Nosotros los seres humanos compartimos esta invocación de ayuda con toda la creación. No somos los únicos que “oramos” en este universo exterminado: cada fragmento de la creación lleva inscrito el deseo de Dios. Y San Pablo lo expresó de esta manera. Dice así: «Sabemos que la creación entera gime y sufre los dolores de parto hasta hoy. Y no sólo ella, sino también nosotros, que poseemos las primicias del Espíritu, gemimos interiormente» (Rom 8, 22-24). En nosotros resuena el gemido multiforme de las creaturas: de los árboles, de las rocas, de los animales… Todo anhela una realización. Escribió Tertuliano: «Ora todo ser creado, oran los animales y las fieras y doblan las rodillas; cuando salen de sus establos o guaridas levantan la cabeza hacia el cielo y no se quedan con la boca cerrada, hacen sonar sus gritos según sus costumbres. Y también los pájaros, apenas alzan el vuelo, van hacia el cielo y extienden sus alas como si fueran manos en forma de cruz, chirrían algo que parece una oración» (De oratione, XXIX). Esta es una expresión poética para hacer un comentario a lo que San Pablo dice “que todo lo creado gime, ora”. Pero nosotros, somos los únicos que oramos conscientemente, que sabemos que nos dirigimos al Padre, para entrar en diálogo con el Padre.
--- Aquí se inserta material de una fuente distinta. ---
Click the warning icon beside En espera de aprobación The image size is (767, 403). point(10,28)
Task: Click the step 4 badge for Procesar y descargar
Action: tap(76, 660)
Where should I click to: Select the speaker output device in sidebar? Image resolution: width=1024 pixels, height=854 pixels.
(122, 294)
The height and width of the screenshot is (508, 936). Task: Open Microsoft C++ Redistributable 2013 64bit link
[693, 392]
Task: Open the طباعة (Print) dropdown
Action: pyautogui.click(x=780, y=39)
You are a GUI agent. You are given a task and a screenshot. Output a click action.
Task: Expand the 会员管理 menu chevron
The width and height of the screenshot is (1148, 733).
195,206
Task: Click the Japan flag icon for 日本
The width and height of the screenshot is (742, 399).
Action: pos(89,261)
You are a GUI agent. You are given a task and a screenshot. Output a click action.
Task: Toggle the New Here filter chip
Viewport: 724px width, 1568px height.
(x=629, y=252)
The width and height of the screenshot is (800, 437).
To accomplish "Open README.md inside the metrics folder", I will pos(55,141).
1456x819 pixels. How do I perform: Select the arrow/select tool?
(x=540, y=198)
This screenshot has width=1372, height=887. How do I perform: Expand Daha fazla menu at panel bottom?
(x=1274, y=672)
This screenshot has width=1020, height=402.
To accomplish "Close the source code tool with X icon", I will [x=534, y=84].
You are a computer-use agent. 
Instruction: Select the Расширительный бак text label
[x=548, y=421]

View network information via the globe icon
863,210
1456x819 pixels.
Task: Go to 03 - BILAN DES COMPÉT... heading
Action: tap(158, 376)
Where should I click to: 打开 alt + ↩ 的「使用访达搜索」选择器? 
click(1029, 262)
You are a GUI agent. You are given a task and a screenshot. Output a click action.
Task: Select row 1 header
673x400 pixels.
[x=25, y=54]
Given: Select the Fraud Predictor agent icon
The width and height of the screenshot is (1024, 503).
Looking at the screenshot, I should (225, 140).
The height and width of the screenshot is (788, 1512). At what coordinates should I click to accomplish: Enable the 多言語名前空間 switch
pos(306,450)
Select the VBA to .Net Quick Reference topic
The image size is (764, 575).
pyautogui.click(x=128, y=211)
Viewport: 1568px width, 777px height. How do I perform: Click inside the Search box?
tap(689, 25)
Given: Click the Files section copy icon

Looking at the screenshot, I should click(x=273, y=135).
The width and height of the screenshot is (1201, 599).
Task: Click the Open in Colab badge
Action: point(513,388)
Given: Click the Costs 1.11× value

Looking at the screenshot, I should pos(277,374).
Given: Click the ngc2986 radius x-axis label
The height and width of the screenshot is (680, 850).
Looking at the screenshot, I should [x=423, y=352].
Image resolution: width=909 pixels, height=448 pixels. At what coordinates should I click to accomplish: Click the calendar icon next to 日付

Entonces, no debemos escandalizarnos si sentimos la necesidad de orar, no tener vergüenza. Y sobre todo cuando estamos en la necesidad, pedir. Jesús hablando de un hombre deshonesto, que debe hacer cuentas con su patrón, dice esto: “Pedir, me avergüenzo”. Y muchos de nosotros tenemos este sentimiento: tenemos vergüenza de pedir; de pedir ayuda, de pedir a alguien que nos ayude a hacer algo, a llegar a ese objetivo, y también vergüenza de pedir a Dios. No hay que tener vergüenza de orar y de decir: “Señor, necesito esto”, “Señor, estoy en esta dificultad”, “¡Ayúdame!”. Es el grito del corazón hacia Dios que es Padre. Y debemos aprender a hacerlo también en los tiempos felices; dar gracias a Dios por cada cosa que se nos da, y no dar nada por descontado o debido: todo es gracia. El Señor siempre nos da, siempre, y todo es gracia, todo. La gracia de Dios. Sin embargo, no sofoquemos la súplica que surge espontánea en nosotros. La oración de petición va a la par con la aceptación de nuestro límite y de nuestro ser creaturas. Se puede incluso no llegar a creer en Dios, pero es difícil no creer en la oración: esta sencillamente existe; se presenta a nosotros como un grito; y todos tenemos que lidiar con esta voz interior que quizá puede callar durante mucho tiempo, pero un día se despierta y grita.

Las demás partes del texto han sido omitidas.